= Your task =
In the entries below, filter for the word "first" and copy every matching line.

[Saved data entries]

☆ ☆ ☆

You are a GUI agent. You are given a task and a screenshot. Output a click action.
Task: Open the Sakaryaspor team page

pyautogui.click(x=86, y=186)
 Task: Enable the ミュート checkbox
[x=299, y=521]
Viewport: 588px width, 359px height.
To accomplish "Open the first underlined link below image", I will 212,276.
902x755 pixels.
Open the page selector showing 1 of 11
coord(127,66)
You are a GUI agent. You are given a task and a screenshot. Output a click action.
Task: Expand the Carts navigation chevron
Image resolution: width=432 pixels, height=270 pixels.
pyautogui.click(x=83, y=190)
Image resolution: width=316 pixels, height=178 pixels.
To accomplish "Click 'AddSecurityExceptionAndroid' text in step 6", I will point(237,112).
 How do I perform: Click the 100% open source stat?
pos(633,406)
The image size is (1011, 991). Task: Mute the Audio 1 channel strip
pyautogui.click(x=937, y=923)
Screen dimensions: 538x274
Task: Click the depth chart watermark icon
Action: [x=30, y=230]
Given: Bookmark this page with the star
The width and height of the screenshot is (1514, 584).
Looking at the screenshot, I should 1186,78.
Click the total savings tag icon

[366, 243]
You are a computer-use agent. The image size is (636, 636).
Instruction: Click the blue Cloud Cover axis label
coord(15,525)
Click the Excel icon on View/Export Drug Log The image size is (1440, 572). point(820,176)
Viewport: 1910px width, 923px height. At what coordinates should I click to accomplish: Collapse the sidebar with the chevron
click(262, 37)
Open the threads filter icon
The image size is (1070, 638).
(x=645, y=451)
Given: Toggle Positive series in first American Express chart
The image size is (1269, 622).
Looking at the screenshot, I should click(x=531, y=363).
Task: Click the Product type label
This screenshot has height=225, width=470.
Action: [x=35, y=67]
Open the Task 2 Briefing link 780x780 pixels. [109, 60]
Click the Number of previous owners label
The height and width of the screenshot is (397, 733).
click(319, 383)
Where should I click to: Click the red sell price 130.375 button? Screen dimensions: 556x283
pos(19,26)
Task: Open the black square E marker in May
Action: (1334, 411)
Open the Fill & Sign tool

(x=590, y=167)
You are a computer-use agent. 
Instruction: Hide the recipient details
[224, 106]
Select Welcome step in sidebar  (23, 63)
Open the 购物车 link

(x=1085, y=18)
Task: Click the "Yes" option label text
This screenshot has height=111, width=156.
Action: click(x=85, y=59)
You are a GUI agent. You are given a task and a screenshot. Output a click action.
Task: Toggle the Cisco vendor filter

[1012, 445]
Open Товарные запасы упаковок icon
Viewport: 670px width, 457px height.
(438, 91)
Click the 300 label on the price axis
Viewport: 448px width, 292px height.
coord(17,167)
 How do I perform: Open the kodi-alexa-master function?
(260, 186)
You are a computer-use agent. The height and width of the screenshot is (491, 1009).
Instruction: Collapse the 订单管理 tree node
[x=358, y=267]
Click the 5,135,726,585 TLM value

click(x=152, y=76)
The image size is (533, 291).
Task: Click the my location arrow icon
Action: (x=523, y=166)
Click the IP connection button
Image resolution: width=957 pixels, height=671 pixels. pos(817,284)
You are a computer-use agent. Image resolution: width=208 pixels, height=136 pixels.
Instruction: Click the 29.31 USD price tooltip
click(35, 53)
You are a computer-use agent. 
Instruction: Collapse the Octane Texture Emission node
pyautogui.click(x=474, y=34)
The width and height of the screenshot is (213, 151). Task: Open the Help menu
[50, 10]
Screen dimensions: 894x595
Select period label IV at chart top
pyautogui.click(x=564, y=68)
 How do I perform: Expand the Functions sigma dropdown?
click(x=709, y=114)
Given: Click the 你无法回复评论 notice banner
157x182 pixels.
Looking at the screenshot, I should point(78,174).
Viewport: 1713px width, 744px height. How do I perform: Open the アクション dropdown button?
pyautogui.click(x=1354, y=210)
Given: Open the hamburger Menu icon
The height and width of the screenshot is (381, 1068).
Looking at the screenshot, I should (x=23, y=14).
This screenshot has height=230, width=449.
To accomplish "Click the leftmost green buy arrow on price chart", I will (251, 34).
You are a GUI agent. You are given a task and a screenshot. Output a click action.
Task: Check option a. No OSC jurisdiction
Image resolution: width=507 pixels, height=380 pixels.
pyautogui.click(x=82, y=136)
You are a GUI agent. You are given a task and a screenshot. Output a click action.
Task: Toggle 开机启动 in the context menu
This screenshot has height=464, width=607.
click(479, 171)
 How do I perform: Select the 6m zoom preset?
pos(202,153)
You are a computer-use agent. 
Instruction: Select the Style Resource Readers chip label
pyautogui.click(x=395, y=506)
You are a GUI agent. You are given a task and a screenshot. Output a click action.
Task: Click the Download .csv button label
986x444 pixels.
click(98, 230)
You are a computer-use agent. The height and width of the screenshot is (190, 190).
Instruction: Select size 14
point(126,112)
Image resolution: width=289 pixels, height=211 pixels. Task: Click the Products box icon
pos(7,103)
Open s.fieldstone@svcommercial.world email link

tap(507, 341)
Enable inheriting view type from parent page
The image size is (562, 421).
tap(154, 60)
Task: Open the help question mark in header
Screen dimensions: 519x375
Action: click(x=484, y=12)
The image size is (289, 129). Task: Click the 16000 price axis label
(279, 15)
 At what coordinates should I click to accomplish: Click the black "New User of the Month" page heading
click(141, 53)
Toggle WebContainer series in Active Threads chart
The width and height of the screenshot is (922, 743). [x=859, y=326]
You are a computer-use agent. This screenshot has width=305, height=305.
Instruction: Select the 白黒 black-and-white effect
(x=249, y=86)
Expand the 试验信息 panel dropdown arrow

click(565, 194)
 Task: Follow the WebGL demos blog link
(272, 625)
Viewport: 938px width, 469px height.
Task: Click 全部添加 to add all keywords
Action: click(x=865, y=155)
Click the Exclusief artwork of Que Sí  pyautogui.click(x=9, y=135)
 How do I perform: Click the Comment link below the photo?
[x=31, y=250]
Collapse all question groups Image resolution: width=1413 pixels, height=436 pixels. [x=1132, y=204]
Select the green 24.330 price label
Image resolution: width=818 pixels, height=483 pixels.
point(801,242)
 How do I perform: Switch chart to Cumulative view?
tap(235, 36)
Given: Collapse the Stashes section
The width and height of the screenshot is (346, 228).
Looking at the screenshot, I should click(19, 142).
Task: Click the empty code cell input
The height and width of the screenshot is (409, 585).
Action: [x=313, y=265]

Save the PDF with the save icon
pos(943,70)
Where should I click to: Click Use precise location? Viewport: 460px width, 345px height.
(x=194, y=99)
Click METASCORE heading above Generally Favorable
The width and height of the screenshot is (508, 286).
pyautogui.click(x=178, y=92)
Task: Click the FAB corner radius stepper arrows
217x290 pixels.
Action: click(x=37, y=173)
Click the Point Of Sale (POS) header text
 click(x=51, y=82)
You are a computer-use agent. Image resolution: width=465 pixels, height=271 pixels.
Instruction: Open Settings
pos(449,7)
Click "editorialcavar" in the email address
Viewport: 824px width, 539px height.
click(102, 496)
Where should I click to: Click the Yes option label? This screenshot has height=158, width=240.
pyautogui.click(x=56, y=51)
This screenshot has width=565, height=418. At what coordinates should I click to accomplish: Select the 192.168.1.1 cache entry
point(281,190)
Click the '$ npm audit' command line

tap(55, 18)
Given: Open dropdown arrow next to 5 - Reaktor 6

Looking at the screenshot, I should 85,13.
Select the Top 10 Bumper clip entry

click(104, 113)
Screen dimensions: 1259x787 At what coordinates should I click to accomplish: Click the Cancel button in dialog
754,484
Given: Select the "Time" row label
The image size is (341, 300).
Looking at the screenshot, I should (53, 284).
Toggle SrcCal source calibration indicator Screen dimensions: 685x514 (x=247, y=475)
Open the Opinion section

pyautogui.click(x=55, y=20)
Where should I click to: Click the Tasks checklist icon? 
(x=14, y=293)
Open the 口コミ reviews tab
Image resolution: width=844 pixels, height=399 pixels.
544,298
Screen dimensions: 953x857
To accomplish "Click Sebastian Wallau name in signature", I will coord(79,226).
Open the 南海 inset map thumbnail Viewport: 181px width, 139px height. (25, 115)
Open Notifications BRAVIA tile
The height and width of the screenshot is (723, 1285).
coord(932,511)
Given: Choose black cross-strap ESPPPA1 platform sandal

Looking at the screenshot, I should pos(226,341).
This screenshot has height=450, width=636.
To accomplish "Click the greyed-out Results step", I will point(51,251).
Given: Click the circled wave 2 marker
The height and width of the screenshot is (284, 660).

☆ ☆ ☆

= Task response =
To accomplish "Open the first underlined link below image", I will 212,276.
Given: Toggle Positive series in first American Express chart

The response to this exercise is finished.